Differences in manufacturing processes can affect the properties of biological products. This is especially true for products based on botulinum toxin. The manufacturing process for Xeomin®/Bocouture® (NT 201, incobotulinumtoxinA, INCO) employs chromatographic methods and produces a pure neurotoxin without any other bacterial contaminants such as the so-called complexing proteins or clostridial DNA. In contrast, Botox®/Vistabel® (onabotulinumtoxin, ONA) is produced with precipitation techniques resulting in a complex composed of several proteins.

As Dr. Jost [1] points out, a comparison of the potencies of the preparations based merely on different bioassays is not sufficient. The active ingredient in all botulinum toxin products is of course the neurotoxin, but in the absence of international standards for the activity of BoNTA products, each manufacturer employs its own proprietary biological assay for testing potency units, which in principle differ from company to company and might provide different results. Neither a mouse lethal dose (LD50 assay) nor molecular effect in a cellular assay correctly reflects the therapeutic situation (e.g., on a dystonic muscle). As stated in the article, these assays also depend on the testing conditions; for example, the composition of the diluent, which is critical for the low concentration of the neurotoxin. The SNAP 25 cleavage assay only measures one part of the activity of the neurotoxin.

To determine any differences in potency, the products have to be compared in clinical head-to-head studies. Perhaps the most scientifically valid studies to date are two which were conducted in patients with blepharospasm and cervical dystonia [2, 3]. These were large, rigorous, double-blind, randomized, non-inferiority trials, in which participants had a stable therapeutic response on ONA before study start with maintenance of the same dose regimen during the trial. Both showed that INCO, when administered at the same doses as prior successful ONA treatment, was noninferior in clinical efficacy to ONA. In a subsequent review article summarizing results from studies in focal dystonia, Dr. Jost states: “This approach…indicated that equal units of NT 201 have a comparable safety and efficacy profile to BOT and both phase III studies supported the dose ratio of 1:1” [4].

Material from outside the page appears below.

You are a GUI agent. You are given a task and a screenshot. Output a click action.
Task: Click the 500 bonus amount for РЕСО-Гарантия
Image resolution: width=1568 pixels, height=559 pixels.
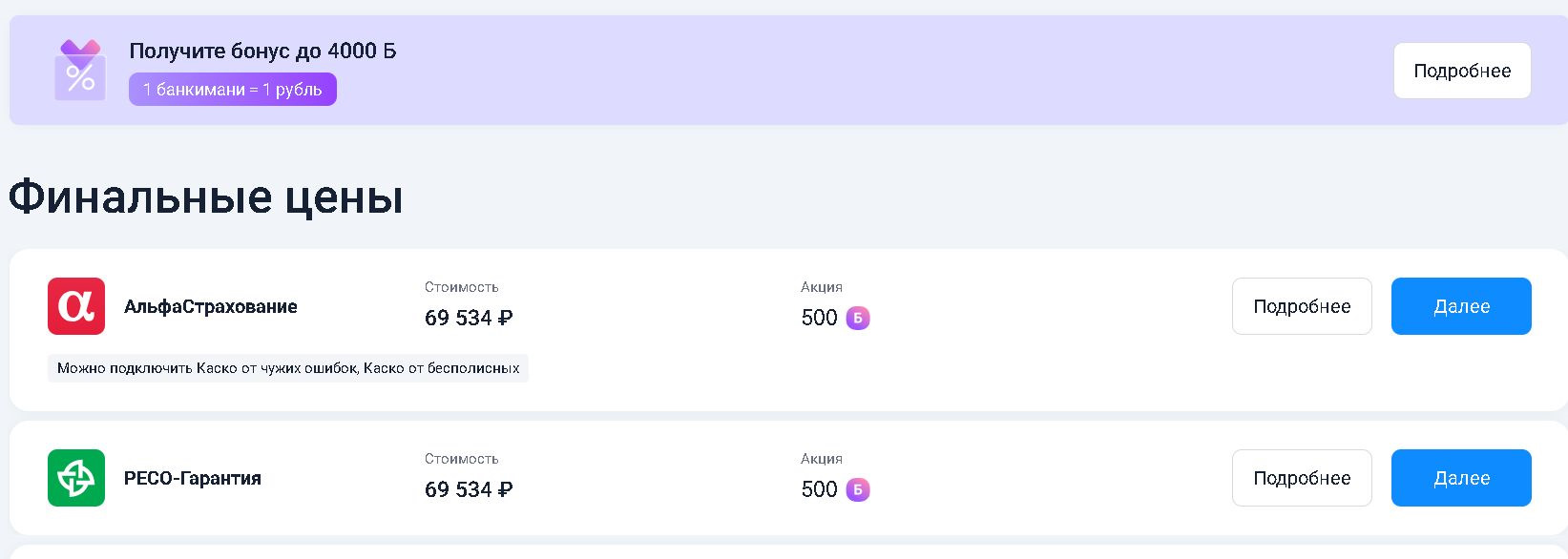(819, 489)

In aesthetic medicine, the most rigorous study to date is that of Sattler et al. [5]. This randomized 381 patients in a 3:1 ratio to receive 24 U of INCO or ONA for the treatment of glabellar frown lines. There was no difference in initial activity and the authors of the paper concluded that both treatments were equally effective over at least 12 weeks. It is therefore surprising that in his commentary Dr. Jost makes reference to a study by Moers-Carpi et al. [6], in which different doses of ONA and INCO were compared in the treatment of glabellar lines. The study purported to show that 20 U of ONA was as effective as 30 U of INCO in reducing the severity of glabellar lines 28 days post-injection, but was flawed in that it did not include an arm comparing 30 U ONA with 20 U INCO. When Prager and Rappl [7] published a similar study with the missing arm (20 U INCO and 30 U ONA), the clinical effect was the same despite the 50 % difference in dose. Taken together, both studies result in a conversion ratio of 1:1 for ONA versus INCO, again confirming the conclusion from the registration studies.

The author agrees that for aesthetic indications the incidence of neutralizing antibodies against botulinum neurotoxin is low, partly because the relatively low doses used minimize the potential for their formation. However, the composition of the products is important. The immune system requires a signal to become activated against an antigen. Some of the complexing proteins present in ONA and ABO are hemagglutinins, which bind to immune cells leading to their activation. Dr. Jost is correct in stating that all evidence demonstrating the immune-stimulating effect of complexing proteins is currently based on preclinical studies. Furthermore, all statements concerning clinical differences are retrospective, and no head-to-head clinical studies have analyzed differences in the immunological potential of the different botulinum toxin products. However, after almost 10 years on the market and around 1 million treated patients, no antibody production has been observed in treatment-naïve patients receiving INCO. It therefore seems justified to draw the conclusion that removal of the superfluous proteins reduces the risk of neutralizing antibody formation and the potential for subsequent treatment failure. Considering that patients treated with ONA or ABO require a shortened injection interval to prevent the reoccurrence of symptoms before the usually applied 12-week injection intervals, the use of INCO has been shown to be tolerable and efficacious [8].

What does all this mean for the practicing physician? If a product with less biological activity were administered for therapeutic indications at unit doses based on a more potent product, patients may not experience adequate reduction in symptoms. For aesthetic indications, the results may not meet patient expectations, which could lead to dissatisfaction. With INCO this is clearly not the case and switching from an established effective dose of ONA to the same number of labeled units of INCO can be expected to provide a similar clinical result.

Given the differences in manufacturing processes between ONA and INCO, and the presence (ONA) or absence of complexing proteins (INCO), the products are definitely not identical. Are they similar in terms of treatment outcome for the same indications at the same unit dose? Yes.

The usage of either of the different BoNT products should always follow the instructions of the respective approved product label.